> ABOUT THIS TASK: Reproduce the entries below exactly, but only from the line containing "パブファンセルフ (463, 2387)" to the line containing "TechLib (351, 2467)", inclusive.

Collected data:
=======

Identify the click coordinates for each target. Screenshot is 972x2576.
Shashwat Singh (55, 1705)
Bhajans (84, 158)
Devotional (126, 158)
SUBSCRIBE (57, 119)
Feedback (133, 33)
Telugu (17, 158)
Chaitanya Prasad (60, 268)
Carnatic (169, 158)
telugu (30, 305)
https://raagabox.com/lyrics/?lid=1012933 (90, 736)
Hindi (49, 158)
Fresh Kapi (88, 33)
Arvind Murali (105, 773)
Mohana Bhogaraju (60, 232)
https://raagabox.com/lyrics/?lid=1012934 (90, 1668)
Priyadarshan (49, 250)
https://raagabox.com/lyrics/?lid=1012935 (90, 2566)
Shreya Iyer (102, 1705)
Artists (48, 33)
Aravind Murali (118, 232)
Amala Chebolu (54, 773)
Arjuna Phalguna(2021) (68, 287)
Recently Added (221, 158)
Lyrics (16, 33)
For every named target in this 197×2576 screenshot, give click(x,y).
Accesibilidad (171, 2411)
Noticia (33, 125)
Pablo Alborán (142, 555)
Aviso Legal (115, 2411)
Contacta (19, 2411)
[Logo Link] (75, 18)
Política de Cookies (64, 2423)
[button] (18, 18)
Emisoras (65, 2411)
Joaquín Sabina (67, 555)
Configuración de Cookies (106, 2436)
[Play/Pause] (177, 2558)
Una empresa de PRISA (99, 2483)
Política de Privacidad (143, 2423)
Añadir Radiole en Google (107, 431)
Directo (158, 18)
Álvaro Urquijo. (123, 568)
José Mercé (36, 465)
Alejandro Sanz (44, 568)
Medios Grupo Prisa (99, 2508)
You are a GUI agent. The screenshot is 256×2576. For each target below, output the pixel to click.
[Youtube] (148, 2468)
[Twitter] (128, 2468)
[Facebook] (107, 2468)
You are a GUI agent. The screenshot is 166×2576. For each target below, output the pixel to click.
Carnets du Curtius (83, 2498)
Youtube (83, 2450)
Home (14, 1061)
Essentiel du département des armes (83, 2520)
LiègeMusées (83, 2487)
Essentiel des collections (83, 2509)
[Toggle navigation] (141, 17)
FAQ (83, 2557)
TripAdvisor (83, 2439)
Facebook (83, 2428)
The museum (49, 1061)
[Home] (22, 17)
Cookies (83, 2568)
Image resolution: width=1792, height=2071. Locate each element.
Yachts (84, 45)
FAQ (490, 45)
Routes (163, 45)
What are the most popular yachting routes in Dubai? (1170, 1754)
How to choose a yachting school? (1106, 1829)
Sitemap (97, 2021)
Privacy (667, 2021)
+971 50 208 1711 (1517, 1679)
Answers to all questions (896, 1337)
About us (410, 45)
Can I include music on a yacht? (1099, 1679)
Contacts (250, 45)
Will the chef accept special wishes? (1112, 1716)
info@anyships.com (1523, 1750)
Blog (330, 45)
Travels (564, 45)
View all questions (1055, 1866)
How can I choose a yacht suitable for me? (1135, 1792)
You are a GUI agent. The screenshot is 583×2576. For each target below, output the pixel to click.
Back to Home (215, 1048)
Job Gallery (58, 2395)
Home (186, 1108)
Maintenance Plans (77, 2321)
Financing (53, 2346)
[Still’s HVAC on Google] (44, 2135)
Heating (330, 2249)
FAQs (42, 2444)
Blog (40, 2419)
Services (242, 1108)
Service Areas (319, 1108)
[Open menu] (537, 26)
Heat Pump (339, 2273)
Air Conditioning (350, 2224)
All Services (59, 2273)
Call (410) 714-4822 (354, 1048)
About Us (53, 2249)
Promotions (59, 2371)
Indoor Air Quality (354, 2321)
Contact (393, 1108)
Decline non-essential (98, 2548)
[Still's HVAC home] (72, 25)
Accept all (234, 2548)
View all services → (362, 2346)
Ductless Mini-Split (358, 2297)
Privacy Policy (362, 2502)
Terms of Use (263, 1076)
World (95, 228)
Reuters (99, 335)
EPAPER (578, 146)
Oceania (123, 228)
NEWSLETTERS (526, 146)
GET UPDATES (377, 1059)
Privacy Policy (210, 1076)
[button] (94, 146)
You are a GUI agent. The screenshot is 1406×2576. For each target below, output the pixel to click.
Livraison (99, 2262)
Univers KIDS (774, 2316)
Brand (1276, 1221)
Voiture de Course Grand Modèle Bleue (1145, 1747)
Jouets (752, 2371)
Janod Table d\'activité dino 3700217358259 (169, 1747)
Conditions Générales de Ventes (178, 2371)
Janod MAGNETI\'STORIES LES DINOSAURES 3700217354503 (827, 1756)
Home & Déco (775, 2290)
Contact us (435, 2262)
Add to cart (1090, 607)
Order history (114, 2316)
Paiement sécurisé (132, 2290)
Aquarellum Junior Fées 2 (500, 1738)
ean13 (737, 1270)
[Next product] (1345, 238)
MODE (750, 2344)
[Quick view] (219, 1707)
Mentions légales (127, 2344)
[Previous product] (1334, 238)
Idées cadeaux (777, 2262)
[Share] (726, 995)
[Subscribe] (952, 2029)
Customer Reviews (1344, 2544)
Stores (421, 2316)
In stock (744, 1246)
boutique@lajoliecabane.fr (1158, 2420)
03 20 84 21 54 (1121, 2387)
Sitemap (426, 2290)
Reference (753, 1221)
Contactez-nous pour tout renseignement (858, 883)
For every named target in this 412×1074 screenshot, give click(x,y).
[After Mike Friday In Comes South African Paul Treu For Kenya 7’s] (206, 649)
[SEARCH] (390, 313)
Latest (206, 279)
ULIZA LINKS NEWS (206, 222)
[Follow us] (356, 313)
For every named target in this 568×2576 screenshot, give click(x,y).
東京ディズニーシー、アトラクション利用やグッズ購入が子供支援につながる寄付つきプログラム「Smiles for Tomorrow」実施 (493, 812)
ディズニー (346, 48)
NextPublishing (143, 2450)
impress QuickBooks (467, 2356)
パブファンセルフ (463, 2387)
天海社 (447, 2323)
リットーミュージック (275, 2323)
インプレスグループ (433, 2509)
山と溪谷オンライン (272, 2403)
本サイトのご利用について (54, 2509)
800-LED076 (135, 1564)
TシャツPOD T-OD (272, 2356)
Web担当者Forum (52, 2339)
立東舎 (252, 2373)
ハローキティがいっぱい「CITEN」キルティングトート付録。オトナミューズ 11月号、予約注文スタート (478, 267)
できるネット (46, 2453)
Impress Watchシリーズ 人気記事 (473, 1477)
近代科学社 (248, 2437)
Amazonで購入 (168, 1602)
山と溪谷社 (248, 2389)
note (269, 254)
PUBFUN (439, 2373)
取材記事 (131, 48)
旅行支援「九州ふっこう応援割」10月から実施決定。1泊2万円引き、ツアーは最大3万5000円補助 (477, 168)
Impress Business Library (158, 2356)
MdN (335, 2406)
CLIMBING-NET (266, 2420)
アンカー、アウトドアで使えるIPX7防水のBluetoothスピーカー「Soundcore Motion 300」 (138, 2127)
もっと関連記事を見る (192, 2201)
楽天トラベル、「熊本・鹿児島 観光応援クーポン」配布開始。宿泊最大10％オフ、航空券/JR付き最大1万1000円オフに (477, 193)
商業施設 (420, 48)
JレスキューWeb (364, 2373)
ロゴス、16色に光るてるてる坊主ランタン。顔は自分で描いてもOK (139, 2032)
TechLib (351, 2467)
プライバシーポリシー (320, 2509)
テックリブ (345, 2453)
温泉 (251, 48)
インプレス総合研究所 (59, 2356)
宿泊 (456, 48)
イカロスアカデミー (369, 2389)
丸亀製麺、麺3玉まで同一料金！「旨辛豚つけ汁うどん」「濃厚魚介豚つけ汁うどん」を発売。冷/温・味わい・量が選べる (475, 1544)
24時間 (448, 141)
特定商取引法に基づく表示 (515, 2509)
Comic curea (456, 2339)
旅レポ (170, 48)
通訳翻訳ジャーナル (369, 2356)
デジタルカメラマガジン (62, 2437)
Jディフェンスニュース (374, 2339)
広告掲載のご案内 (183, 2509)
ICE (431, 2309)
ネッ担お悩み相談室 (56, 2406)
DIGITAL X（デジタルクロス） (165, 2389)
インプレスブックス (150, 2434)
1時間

=======

> EXERCISE ANSWER:
パブファンセルフ (463, 2387)
天海社 (447, 2323)
リットーミュージック (275, 2323)
インプレスグループ (433, 2509)
山と溪谷オンライン (272, 2403)
本サイトのご利用について (54, 2509)
800-LED076 (135, 1564)
TシャツPOD T-OD (272, 2356)
Web担当者Forum (52, 2339)
立東舎 (252, 2373)
ハローキティがいっぱい「CITEN」キルティングトート付録。オトナミューズ 11月号、予約注文スタート (478, 267)
できるネット (46, 2453)
Impress Watchシリーズ 人気記事 (473, 1477)
近代科学社 (248, 2437)
Amazonで購入 (168, 1602)
山と溪谷社 (248, 2389)
note (269, 254)
PUBFUN (439, 2373)
取材記事 (131, 48)
旅行支援「九州ふっこう応援割」10月から実施決定。1泊2万円引き、ツアーは最大3万5000円補助 (477, 168)
Impress Business Library (158, 2356)
MdN (335, 2406)
CLIMBING-NET (266, 2420)
アンカー、アウトドアで使えるIPX7防水のBluetoothスピーカー「Soundcore Motion 300」 (138, 2127)
もっと関連記事を見る (192, 2201)
楽天トラベル、「熊本・鹿児島 観光応援クーポン」配布開始。宿泊最大10％オフ、航空券/JR付き最大1万1000円オフに (477, 193)
商業施設 (420, 48)
JレスキューWeb (364, 2373)
ロゴス、16色に光るてるてる坊主ランタン。顔は自分で描いてもOK (139, 2032)
TechLib (351, 2467)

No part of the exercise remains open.